Aim of the exercise >>
In the entries below, find every line with the string "computer" and copy it.

Supplied data >>
---------------

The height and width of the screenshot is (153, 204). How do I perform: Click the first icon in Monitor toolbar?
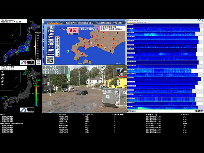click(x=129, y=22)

---------------

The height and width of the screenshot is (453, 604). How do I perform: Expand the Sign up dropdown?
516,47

---------------

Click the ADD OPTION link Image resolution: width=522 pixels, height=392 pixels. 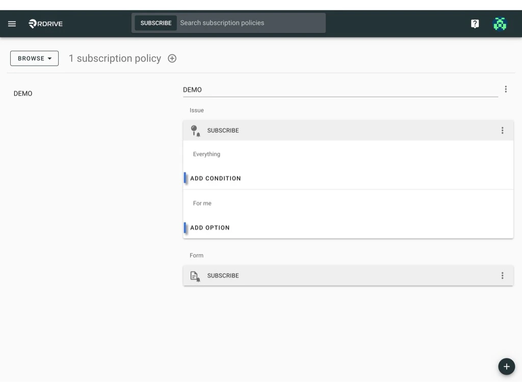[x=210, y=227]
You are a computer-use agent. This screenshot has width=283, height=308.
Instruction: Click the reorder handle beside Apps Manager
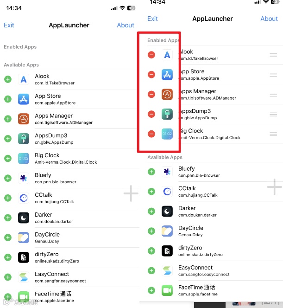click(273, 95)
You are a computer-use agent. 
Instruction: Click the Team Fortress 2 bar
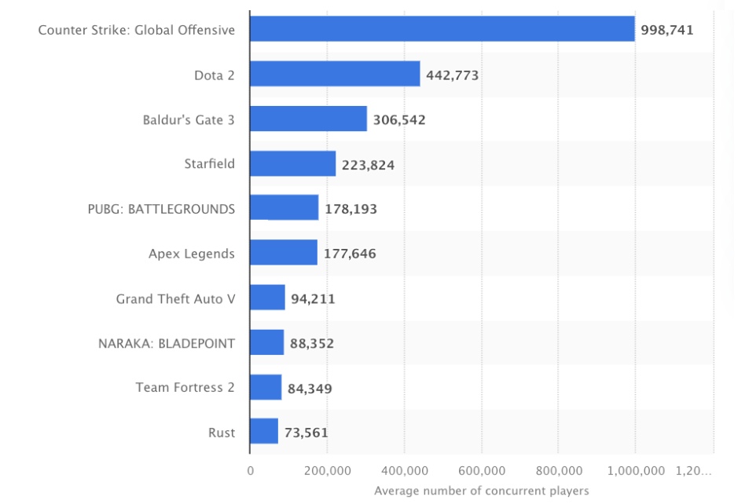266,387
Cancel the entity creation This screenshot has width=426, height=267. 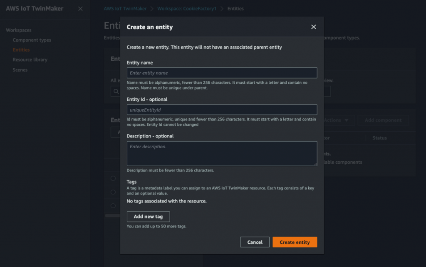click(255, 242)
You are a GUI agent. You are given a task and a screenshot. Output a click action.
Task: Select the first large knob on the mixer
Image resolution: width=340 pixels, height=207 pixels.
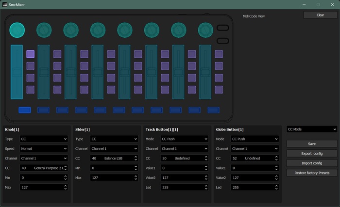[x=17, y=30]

---------------

Exercise output >>
You are a computer-use agent. This screenshot has width=283, height=308.
You are a computer-use agent. 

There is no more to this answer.